Natural Search Blog


Yelp opens API for developers

Michael Arrington reported today how Yelp has released their API, allowing developers to dynamically query and display their yellow pages listings, reviews and content for display on any websites. The terms are fairly generous, allowing developers to have up to 10k of queries per day, and relatively few restrictions on display.

Yelp API for developers

This is a really cool thing for an IYP site to do…

Not only does it attract interest and devotion from the development community, but more importantly to the bottom line it gets other people to increase your content distribution for you for free, and it can sometimes get you more backlinks to your site, depending upon how you design it. Most yellow pages companies have something of an old-world mentality about holding their data really close to the vest, not wanting anyone else to be able to derive benefit from it without paying — and/or they have limits on how they can allow distribution of the data as imposed by their data providers like InfoUSA. Also, YP companies are extremely sensitive about how customer listings may be displayed, since they’re dependent upon the goodwill of business advertisers.

But, leveraging the work of a development community through public APIs of this sort is the wave of the future. It increases distribution, making the service more attractive to advertisers. It helps developers segue into becoming beneficial partners. It allows for innovative mashups that no one has anticipated. And, it can help with a YP site’s natural search optimization efforts. This sort of thing helped drive Amazon.com’s affiliate system, and helped promote Google Maps.

Yelp’s API does have a few oddities, I see. The process is RESTful, which I approve of, but the output format seems a bit kludgy or eccentric to me – why not have it in XML format? I suppose they opted for the data delimitation to be less-verbose than XML, but the tradeoff seems to result in a less-intuitive data schema, and I think it might actually be a bit harder to interpret during setup of an application since there are a number of off-the-shelf XML parsers out there. If they were going for reduced verbosity, I think they should’ve left the data labels out of the output entirely, just providing a schema diagram separately from the data output. They’ve tried to go for the best of both worlds here, and the result is just a bit alien.

Some folx have complained about the legal terms of use restrictions with the service, I’d say they’re actually generously loose, all things considered. True, it is a little irritating that they don’t allow the Yelp content to get aggregated with other outside listings, and it seems unnecessary for them to disallow the Yelp ratings from getting combined with other, separate ratings. I know that the user ratings are a major piece of uniqueness for Yelp, but there should be some manageable way for them to allow developers to be innovative with that data as well — seems odd to be so controlling about that piece, since it would seem they could allow changes to that if the developer provided a disclaimer such as “Ratings on this page may have been altered outside of the control of Yelp” or somesuch.

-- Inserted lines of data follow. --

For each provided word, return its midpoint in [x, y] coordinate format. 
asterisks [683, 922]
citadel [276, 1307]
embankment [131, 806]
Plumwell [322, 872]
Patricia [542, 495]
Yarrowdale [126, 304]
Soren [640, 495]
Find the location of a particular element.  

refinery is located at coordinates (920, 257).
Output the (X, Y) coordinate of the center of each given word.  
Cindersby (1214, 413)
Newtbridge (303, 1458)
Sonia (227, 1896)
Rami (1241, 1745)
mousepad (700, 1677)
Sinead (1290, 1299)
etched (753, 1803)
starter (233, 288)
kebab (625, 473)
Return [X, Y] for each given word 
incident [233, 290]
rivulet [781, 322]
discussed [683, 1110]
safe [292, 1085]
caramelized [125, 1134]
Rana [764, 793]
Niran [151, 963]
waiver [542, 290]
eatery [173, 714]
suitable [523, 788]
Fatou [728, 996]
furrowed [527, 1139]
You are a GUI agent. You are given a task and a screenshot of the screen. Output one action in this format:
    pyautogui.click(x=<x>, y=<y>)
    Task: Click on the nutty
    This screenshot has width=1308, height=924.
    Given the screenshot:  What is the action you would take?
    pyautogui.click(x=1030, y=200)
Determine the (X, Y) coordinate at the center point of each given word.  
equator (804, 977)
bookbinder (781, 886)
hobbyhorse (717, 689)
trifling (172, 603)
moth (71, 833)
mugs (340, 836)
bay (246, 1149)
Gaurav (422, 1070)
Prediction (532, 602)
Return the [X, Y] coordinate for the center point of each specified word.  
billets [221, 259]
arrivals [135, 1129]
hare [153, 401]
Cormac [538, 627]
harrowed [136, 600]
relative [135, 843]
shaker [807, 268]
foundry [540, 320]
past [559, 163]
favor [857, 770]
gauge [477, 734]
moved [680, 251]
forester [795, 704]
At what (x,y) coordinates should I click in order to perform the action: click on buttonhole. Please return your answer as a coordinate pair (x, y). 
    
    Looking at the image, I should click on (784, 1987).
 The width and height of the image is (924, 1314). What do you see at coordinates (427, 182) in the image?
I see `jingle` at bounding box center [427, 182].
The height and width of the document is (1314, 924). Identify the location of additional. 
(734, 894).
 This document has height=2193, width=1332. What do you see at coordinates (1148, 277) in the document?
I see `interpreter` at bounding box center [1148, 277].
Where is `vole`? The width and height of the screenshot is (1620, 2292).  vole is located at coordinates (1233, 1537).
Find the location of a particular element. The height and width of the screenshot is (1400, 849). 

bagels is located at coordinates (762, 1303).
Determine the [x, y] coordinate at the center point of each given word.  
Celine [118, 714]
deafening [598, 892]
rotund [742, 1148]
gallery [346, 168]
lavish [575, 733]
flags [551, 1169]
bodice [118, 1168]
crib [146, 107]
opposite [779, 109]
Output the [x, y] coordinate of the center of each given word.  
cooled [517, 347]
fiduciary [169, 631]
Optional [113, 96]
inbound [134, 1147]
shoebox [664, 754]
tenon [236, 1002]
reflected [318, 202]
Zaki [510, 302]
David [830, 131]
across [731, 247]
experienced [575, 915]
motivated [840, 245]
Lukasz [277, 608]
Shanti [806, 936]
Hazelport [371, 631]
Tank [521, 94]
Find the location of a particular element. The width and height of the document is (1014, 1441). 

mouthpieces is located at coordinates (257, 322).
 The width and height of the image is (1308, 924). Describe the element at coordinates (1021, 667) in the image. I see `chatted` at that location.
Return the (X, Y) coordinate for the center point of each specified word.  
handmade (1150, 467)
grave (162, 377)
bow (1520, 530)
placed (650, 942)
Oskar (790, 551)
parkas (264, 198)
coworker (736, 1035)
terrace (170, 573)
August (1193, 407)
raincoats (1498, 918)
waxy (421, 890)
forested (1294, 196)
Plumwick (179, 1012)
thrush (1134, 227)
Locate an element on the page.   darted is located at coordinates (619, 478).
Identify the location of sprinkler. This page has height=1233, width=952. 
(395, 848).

Want one compelling reason for Yelp to allow aggregation with other data sources and mashups on the ratings/reviews piece? With more sites displaying Yelp data, it introduces an issue of duplication for the purposes of search engine optimization. Suddenly, all these other sites out there may start displaying the same identical content found on the Yelp site. If developers are allowed to make the listings to be more unique for their sites, it would help differentiate the listing data between that of the Yelp core site and that of their developers using the API. This would further help rankings and distribution of those pages through search engines.

But, these are all relatively minor criticisms – what Yelp has done in opening up this API is very cool, and kudos to them for having the guts to do it!